- St Margaret’s Church
- 52°28′43.6″N 1°55′22.5″W﻿ / ﻿52.478778°N 1.922917°W
- Location: Birmingham
- Country: England
- Denomination: Church of England

History
- Dedication: Margaret of Antioch
- Consecrated: 2 October 1875

Architecture
- Architect: Frank Barlow Osborn
- Groundbreaking: 9 May 1874
- Completed: 1875
- Construction cost: £5,000
- Closed: 1957
- Demolished: circa 1957

Specifications
- Capacity: 720 persons
- Length: 80.5 feet (24.5 m)
- Width: 40 feet (12 m)
- Height: 60 feet (18 m)

= St Margaret's Church, Ladywood =

St Margaret's Church, Ledsam Street, Ladywood is a former Church of England parish church in Birmingham, England.

==History==

The foundation stone was laid on Saturday 9 May 1874 by the Bishop of Worcester. It was designed by Frank Barlow Osborn and erected by Wilson and Sons of Wandsworth. It was consecrated on 2 October 1875 by the Bishop of Worcester, Henry Philpott.

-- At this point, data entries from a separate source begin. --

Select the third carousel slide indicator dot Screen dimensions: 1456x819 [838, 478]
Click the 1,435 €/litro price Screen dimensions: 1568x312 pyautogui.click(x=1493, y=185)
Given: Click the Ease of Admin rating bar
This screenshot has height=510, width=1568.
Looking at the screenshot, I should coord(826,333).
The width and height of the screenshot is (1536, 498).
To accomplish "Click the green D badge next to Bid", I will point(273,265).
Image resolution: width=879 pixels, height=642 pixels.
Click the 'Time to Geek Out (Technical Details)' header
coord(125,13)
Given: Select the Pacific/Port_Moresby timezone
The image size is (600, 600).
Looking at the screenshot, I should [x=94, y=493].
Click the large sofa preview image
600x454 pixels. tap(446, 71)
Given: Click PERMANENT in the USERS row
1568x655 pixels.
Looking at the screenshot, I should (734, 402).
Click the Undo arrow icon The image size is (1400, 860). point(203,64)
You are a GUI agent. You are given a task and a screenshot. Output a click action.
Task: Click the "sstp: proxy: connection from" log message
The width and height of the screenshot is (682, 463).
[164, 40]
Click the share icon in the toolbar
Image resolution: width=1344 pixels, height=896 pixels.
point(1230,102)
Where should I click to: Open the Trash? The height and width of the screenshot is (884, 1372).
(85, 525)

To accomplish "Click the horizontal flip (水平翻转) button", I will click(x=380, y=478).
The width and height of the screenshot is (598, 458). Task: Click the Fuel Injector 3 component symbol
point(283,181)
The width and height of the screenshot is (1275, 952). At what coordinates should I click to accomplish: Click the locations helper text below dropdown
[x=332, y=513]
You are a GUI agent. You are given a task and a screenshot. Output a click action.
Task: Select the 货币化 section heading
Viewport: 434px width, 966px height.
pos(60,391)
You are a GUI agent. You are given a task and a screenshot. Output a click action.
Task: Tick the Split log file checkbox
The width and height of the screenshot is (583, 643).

A parish was assigned out of St John's Church, Ladywood in 1876.

In 1957 the church was closed, and demolished shortly afterwards. The high altar went to St Paul's Church, Grove Park, Chiswick.

==Organ==

An organ by Noble was installed. A specification of the organ can be found on the National Pipe Organ Register. When St Margaret's Church closed in 1957, the organ was given to St Chad's Church, Rubery, Worcestershire.